Second order partial differential equations in Hilbert spaces. (English) Zbl 1012.35001

London Mathematical Society Lecture Note Series. 293. Cambridge: Cambridge University Press. xvi, 348 p. (2002).
The book has as a main object the linear elliptic and parabolic equations of second order on an infinite-dimensional separable Hilbert space \(H\) such as \[ \lambda\psi(x) - \tfrac 12 \text{Tr}[Q(x) D^2\psi(x)] - \langle F(x), D\psi(x)\rangle = g(x),\quad x\in H, \] and \[ D_t u(t,x) = \tfrac 12 \text{Tr}[Q(x) D^2\psi(x)] + \langle F(x), D\psi(x)\rangle,\quad x\in H,\quad t>0, \]
\[ u(0,x) = \phi(x),\quad x\in H, \] where \(F:D(F)\rightarrow H\), \(Q:D(Q)\rightarrow H\) and \(\phi,g:H\rightarrow \mathbb{R}\) are given mappings.
In part I the authors deal with the case where \(F\) and \(Q\) are continuous and work on the space \(UC_b(H)\) of all uniformly continuous bounded functions from \(H\) into \(\mathbb{R}\). Chapters 1 and 2 are devoted to Gaussian measure and continuous functions on \(H\). Chapter 3 is devoted to the problem \[ D_t u(t,x) = \tfrac 12\text{ Tr}[Q(x) D^2\psi(x)],\;\;x\in H,\;t>0, \]

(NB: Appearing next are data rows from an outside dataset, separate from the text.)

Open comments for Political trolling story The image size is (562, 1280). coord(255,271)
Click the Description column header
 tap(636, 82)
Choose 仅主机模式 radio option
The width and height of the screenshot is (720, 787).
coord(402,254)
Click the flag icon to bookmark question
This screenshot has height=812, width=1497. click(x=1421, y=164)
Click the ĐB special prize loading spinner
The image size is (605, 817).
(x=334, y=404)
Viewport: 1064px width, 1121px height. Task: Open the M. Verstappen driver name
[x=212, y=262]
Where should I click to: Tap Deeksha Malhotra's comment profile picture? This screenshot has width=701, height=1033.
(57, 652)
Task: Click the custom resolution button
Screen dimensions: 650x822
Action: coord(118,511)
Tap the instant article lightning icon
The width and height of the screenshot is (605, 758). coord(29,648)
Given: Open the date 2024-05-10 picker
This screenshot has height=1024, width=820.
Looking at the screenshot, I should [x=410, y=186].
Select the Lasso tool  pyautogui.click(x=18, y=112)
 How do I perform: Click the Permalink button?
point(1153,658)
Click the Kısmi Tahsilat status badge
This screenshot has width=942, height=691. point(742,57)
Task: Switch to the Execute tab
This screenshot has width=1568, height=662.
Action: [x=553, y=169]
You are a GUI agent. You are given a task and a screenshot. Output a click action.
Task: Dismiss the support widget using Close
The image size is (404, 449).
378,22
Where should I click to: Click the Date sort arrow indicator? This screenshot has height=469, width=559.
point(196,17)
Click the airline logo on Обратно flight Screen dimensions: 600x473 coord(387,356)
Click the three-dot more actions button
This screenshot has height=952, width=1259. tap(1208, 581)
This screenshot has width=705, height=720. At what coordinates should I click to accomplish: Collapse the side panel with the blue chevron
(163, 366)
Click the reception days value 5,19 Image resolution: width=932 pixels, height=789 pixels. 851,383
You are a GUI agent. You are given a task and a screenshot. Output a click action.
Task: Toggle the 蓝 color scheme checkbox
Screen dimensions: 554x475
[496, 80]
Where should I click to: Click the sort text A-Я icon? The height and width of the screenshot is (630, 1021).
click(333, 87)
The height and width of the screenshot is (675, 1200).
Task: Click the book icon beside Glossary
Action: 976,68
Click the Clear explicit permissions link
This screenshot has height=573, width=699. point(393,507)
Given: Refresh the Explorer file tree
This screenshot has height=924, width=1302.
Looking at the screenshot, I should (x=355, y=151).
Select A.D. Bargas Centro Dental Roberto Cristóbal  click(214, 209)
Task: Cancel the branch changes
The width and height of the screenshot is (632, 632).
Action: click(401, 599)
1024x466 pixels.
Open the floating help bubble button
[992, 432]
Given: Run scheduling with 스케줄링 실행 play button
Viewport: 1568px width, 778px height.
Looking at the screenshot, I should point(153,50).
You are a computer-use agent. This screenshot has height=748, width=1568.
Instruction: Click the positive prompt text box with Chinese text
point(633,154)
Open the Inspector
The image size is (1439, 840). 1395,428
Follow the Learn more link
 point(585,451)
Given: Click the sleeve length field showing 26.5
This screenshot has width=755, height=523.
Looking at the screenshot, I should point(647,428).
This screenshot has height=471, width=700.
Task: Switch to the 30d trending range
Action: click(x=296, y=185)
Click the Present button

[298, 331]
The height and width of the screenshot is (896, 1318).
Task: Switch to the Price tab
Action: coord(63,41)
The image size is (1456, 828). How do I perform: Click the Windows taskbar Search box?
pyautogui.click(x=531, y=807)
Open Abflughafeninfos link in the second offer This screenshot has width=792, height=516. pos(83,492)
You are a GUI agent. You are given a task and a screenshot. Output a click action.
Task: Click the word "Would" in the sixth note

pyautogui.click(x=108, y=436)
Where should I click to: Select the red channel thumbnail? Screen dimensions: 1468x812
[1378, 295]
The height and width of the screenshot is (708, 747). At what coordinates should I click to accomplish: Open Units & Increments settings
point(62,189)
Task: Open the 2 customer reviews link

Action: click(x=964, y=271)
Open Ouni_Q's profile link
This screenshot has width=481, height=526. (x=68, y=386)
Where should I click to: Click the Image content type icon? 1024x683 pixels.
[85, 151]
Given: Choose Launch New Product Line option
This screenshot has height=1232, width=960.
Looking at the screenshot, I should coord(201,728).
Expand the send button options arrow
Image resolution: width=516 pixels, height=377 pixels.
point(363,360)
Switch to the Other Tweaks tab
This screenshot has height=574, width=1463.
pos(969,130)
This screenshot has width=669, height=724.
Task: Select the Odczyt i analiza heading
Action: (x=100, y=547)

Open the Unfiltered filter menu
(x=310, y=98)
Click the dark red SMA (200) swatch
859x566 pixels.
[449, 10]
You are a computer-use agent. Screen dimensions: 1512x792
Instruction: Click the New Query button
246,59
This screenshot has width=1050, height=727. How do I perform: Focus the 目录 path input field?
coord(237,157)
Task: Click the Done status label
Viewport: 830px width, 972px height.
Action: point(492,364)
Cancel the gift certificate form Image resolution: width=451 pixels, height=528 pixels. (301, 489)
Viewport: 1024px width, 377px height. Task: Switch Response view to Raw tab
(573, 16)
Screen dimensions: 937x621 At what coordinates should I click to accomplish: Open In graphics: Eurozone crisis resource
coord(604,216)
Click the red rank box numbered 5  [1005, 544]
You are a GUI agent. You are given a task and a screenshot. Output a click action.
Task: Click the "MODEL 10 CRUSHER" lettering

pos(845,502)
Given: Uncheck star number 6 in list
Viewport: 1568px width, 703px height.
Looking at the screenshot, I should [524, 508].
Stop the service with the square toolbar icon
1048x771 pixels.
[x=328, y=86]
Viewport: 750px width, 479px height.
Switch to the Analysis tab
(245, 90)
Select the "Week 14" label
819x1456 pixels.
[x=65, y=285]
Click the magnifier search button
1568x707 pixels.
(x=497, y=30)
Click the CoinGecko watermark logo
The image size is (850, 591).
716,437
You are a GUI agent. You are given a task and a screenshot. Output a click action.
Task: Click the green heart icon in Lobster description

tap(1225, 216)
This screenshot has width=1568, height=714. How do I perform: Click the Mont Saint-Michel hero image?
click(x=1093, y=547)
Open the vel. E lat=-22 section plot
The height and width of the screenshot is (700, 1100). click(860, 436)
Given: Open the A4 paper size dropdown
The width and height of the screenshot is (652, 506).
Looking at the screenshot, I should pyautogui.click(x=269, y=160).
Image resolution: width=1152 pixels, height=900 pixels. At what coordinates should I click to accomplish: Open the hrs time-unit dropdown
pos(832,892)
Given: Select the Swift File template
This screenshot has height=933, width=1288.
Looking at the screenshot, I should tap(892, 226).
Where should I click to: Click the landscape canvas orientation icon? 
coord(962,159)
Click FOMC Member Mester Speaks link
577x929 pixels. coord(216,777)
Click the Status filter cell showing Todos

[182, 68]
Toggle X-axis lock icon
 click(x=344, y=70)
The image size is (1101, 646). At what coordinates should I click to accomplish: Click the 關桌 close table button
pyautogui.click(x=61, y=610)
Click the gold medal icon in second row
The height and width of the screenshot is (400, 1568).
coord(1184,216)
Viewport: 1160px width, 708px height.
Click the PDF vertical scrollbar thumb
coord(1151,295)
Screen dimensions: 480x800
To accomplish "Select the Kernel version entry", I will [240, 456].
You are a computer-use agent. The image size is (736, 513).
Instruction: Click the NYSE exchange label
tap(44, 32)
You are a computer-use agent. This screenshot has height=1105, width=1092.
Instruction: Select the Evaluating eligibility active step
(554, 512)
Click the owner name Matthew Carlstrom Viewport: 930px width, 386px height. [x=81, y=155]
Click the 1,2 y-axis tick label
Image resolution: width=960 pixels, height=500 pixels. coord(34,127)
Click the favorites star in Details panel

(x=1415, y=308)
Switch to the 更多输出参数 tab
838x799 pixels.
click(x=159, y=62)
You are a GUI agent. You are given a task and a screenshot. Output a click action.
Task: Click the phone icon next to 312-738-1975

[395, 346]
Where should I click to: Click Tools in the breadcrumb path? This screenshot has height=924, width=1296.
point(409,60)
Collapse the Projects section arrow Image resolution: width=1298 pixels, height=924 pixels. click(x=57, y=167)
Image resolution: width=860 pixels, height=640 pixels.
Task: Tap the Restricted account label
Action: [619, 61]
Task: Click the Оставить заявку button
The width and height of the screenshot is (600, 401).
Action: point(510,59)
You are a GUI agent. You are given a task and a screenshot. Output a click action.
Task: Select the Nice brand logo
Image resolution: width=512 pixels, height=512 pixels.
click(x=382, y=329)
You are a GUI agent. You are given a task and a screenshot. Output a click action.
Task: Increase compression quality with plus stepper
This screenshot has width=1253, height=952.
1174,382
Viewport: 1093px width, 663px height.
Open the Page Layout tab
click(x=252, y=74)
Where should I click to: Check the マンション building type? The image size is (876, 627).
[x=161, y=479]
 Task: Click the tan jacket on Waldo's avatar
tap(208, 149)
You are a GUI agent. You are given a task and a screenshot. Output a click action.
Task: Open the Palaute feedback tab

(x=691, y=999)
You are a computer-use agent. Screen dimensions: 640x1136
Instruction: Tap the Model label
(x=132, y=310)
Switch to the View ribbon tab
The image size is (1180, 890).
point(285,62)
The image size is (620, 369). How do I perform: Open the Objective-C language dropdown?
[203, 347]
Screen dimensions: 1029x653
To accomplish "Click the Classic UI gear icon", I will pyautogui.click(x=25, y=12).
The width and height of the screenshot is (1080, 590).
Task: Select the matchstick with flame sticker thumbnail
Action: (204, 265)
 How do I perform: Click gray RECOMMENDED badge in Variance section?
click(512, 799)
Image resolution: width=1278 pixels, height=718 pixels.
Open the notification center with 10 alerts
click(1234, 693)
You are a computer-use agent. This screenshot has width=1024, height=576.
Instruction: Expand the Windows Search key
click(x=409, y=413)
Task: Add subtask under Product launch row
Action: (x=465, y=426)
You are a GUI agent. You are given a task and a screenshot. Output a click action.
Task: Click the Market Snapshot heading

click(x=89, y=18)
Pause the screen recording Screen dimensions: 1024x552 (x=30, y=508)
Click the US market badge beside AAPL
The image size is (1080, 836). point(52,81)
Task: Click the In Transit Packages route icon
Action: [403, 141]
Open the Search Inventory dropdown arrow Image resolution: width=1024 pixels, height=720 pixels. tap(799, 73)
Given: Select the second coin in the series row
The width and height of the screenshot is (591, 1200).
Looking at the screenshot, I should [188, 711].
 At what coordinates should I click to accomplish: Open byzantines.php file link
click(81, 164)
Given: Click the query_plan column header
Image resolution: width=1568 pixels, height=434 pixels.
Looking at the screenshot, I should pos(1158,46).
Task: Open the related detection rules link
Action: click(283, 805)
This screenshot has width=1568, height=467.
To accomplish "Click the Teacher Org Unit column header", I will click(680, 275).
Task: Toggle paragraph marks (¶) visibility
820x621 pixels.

\[ u(0,x) = \phi(x),\;\;x\in H. \] The authors prove that the assumption that \(Q\) is of trace class is necessary to have a solution of the problem at least for initial data \(\phi\) smooth enough. In this case they study existence, uniqueness and regularity of the solution in \(UC_b(H)\) to the above problem; in particular they show that the solutions are smooth in the directions of the reproducing kernel \(Q^{{1}\over{2}}(H)\). They also investigate the infinitesimal generator of the corresponding semigroup. In Chapter 4 the elliptic problem \[ \lambda\psi(x) - \tfrac 12 \text{Tr}[Q(x) D^2\psi(x)] - \langle F(x), D\psi(x)\rangle = g(x),\quad x\in H, \] is investigated: existence and uniqueness of a solution and also Schauder type estimates are proved. In Chapter 5 the authors consider the case where \(F\) and \(Q\) are bounded and Hölder continuous. Here the results are not so satisfactory as in the finite-dimensional case. In particular if \(g\) is Hölder continuous, then first and second derivatives are Hölder continuous, but nothing is known on the trace of \(QD^2\psi\). In Chapter 6 the Ornstein-Uhlenbeck operator is considered as the typical example of the case in which \(f\) and \(Q\) are unbounded. The transition semigroup is studied giving conditions to have a strong Feller property. The infinitesimal generator of the semigroup is studied as well as several properties including Schauder estimates. Chapter 7 is devoted to a general Kolmogorov equation (under rather strong conditions on the data). Existence and uniqueness results are proved by the method of stochastic characteristics, and regularity results are presented in Section 7.5 and 7.6.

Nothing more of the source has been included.